Le Gouvernement a, en conséquence, proposé un amendement approuvé par l'Assemblée nationale vendredi dernier, supprimant la TGAP et mettant en place un accompagnement de la taxe carbone spécifique au secteur. Le transport routier de marchandises bénéficiera d'un remboursement partiel de la taxe carbone. Ce remboursement sera de 35 % en 2010. Il sera dégressif sur une période de quatre ans afin que les transporteurs puissent répercuter la taxe sur les donneurs d'ordre. A cet effet, vos entreprises disposent de la clause de répercussion de la variation des coûts du carburant prévue dans la loi. Je sais qu'elle n'est pas parfaite. Nous l'avons renforcé l'année dernière avec la création d'une sanction pénale. Je suis disposé à aller plus loin avec vous si vous l'estimez nécessaire.

En plus de ce remboursement de 100 millions d'euros, la réforme de la taxe professionnelle représentera une économie annuelle d'environ 50 millions d'euros pour les transporteurs routiers de marchandises.
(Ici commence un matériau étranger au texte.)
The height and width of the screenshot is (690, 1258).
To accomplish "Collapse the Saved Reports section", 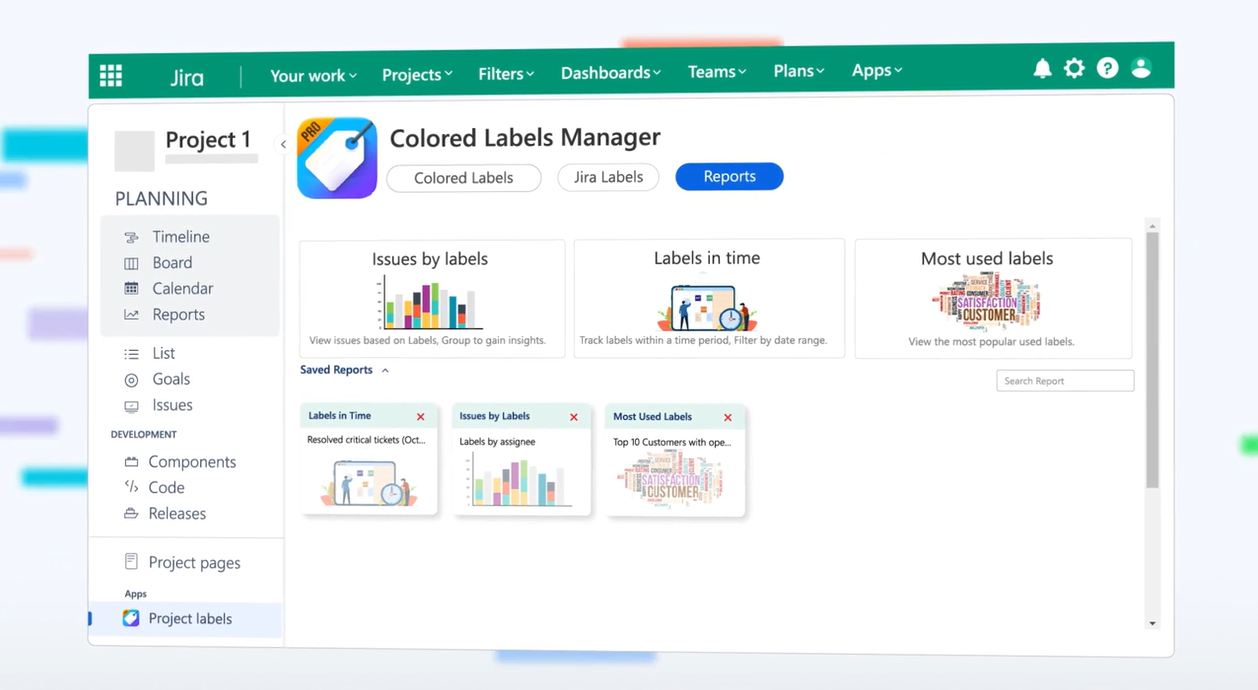I will point(385,371).
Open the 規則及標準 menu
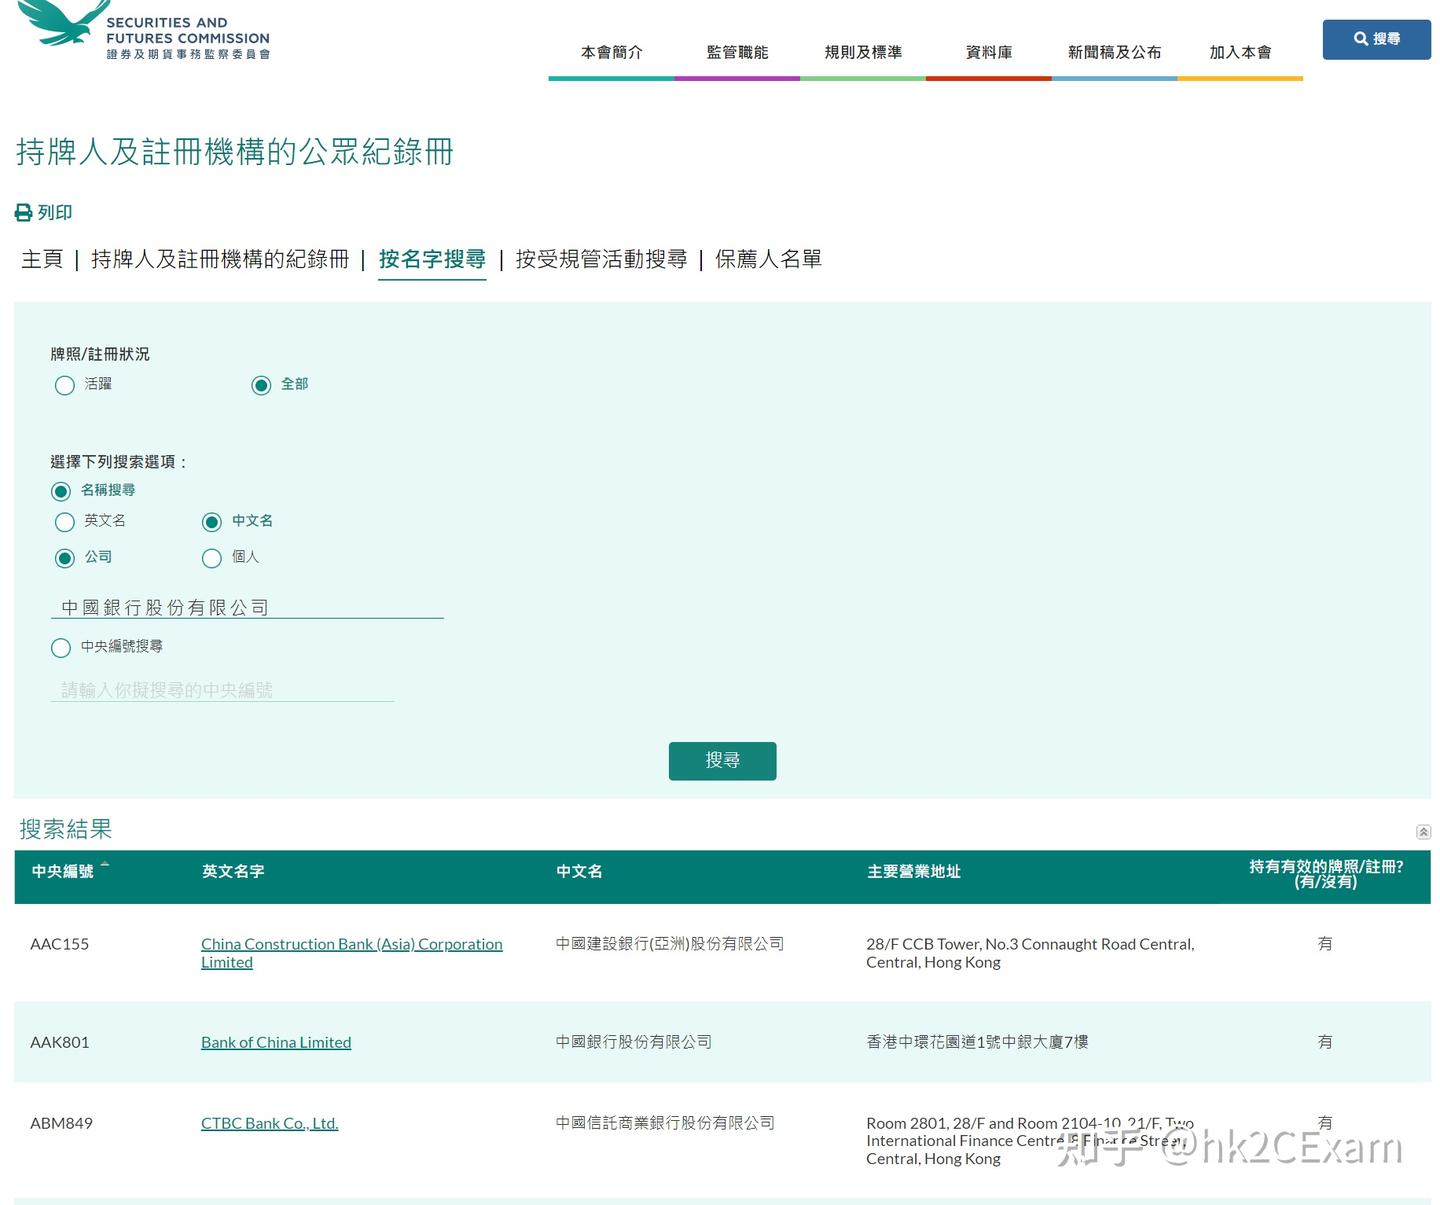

Au-delà, la mise en oeuvre des préconisations du rapport LIEBERMANN permettra une baisse des charges de 133 millions d'euros par les effets cumulés de la loi TEPA et des allègements FILLON.

L'ensemble constitue au total 283 millions d'euros d'économies, soit exactement le montant de la taxe carbone acquitté par votre secteur.

Par ailleurs, dans le cadre du projet de loi de finances, ont été reconduites plusieurs mesures dont vous bénéficiez d'ores et déjà :
- la reconduction du remboursement de la TIPP qui permet de l'aligner sur les minima européens ;
- la reconduction de la baisse de la taxe à l'essieu instaurée en 2009 pour l'aligner également sur les minima européens (50 millions d'euros).

Pour conclure, je vous confirme l'importance qu'attache le Gouvernement à votre secteur d'activité, afin de l'accompagner dans l'ouverture des marchés européens et dans la lutte contre le changement climatique. L'économie française a besoin d'entreprises de transport routier performantes, innovantes et créatrices d'emplois. Les chantiers ouverts avec la profession sont multiples, ce qui nécessite un dialogue permanent avec les organisations professionnelles. Notre objectif est de permettre aux entreprises de transport d'affronter la concurrence européenne dans les meilleures conditions et de faire face au grand défi du développement durable.

Les débats que vous avez eus au cours du congrès en augurent bien : les entreprises françaises sauront se préparer à ces défis.

De telles évolutions suscitent des appréhensions et exigent, j'en conviens, des efforts d'adaptation. Mais je vous garantis que, face à ces enjeux, vous nous trouverez toujours à vos côtés pour accompagner votre secteur économique.


Je vous remercie de votre attention.